**DIRECTIONS FOR THIS TASK:** Every line of the material is to be reproduced verbatim.

**RECORDS TO USE:**
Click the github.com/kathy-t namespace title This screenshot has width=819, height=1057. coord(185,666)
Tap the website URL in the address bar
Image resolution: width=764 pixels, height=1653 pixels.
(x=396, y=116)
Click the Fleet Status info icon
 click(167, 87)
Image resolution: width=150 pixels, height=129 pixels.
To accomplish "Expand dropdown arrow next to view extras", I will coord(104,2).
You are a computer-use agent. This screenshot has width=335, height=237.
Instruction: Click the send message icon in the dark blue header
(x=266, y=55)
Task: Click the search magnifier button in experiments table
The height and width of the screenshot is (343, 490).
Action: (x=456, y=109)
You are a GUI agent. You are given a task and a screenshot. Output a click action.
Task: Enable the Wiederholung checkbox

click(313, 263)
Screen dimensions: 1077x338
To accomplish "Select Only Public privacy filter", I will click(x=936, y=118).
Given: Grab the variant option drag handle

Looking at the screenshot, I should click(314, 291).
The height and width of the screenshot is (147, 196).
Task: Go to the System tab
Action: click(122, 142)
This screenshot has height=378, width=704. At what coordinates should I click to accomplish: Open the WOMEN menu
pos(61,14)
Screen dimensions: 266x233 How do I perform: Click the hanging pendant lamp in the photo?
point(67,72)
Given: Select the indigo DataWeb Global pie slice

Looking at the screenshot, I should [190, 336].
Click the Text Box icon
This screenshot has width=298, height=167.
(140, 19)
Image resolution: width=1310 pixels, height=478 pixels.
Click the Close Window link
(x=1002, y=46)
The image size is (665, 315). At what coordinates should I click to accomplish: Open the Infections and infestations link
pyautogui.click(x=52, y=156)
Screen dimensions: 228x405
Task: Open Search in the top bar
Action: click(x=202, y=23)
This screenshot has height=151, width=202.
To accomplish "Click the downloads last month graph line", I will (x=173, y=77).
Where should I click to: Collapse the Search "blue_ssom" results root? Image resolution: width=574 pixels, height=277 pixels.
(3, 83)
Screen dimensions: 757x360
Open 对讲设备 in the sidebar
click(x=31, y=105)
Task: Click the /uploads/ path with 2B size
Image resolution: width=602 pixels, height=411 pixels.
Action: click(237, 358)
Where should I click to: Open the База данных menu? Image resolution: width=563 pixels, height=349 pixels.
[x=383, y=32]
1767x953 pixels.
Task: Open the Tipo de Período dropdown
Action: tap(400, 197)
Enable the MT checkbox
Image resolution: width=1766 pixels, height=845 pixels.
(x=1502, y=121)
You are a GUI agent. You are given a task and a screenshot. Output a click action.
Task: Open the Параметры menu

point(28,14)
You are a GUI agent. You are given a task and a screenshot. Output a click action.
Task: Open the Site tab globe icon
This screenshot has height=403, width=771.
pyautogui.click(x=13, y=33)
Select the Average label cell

**SOLUTION:**
Click the github.com/kathy-t namespace title This screenshot has width=819, height=1057. coord(185,666)
Tap the website URL in the address bar
Image resolution: width=764 pixels, height=1653 pixels.
(x=396, y=116)
Click the Fleet Status info icon
 click(167, 87)
Image resolution: width=150 pixels, height=129 pixels.
To accomplish "Expand dropdown arrow next to view extras", I will coord(104,2).
You are a computer-use agent. This screenshot has width=335, height=237.
Instruction: Click the send message icon in the dark blue header
(x=266, y=55)
Task: Click the search magnifier button in experiments table
The height and width of the screenshot is (343, 490).
Action: (x=456, y=109)
You are a GUI agent. You are given a task and a screenshot. Output a click action.
Task: Enable the Wiederholung checkbox

click(313, 263)
Screen dimensions: 1077x338
To accomplish "Select Only Public privacy filter", I will click(x=936, y=118).
Given: Grab the variant option drag handle

Looking at the screenshot, I should click(314, 291).
The height and width of the screenshot is (147, 196).
Task: Go to the System tab
Action: click(122, 142)
This screenshot has height=378, width=704. At what coordinates should I click to accomplish: Open the WOMEN menu
pos(61,14)
Screen dimensions: 266x233 How do I perform: Click the hanging pendant lamp in the photo?
point(67,72)
Given: Select the indigo DataWeb Global pie slice

Looking at the screenshot, I should [190, 336].
Click the Text Box icon
This screenshot has width=298, height=167.
(140, 19)
Image resolution: width=1310 pixels, height=478 pixels.
Click the Close Window link
(x=1002, y=46)
The image size is (665, 315). At what coordinates should I click to accomplish: Open the Infections and infestations link
pyautogui.click(x=52, y=156)
Screen dimensions: 228x405
Task: Open Search in the top bar
Action: click(x=202, y=23)
This screenshot has height=151, width=202.
To accomplish "Click the downloads last month graph line", I will (x=173, y=77).
Where should I click to: Collapse the Search "blue_ssom" results root? Image resolution: width=574 pixels, height=277 pixels.
(3, 83)
Screen dimensions: 757x360
Open 对讲设备 in the sidebar
click(x=31, y=105)
Task: Click the /uploads/ path with 2B size
Image resolution: width=602 pixels, height=411 pixels.
Action: click(237, 358)
Where should I click to: Open the База данных menu? Image resolution: width=563 pixels, height=349 pixels.
[x=383, y=32]
1767x953 pixels.
Task: Open the Tipo de Período dropdown
Action: tap(400, 197)
Enable the MT checkbox
Image resolution: width=1766 pixels, height=845 pixels.
(x=1502, y=121)
You are a GUI agent. You are given a task and a screenshot. Output a click action.
Task: Open the Параметры menu

point(28,14)
You are a GUI agent. You are given a task and a screenshot. Output a click action.
Task: Open the Site tab globe icon
This screenshot has height=403, width=771.
pyautogui.click(x=13, y=33)
Select the Average label cell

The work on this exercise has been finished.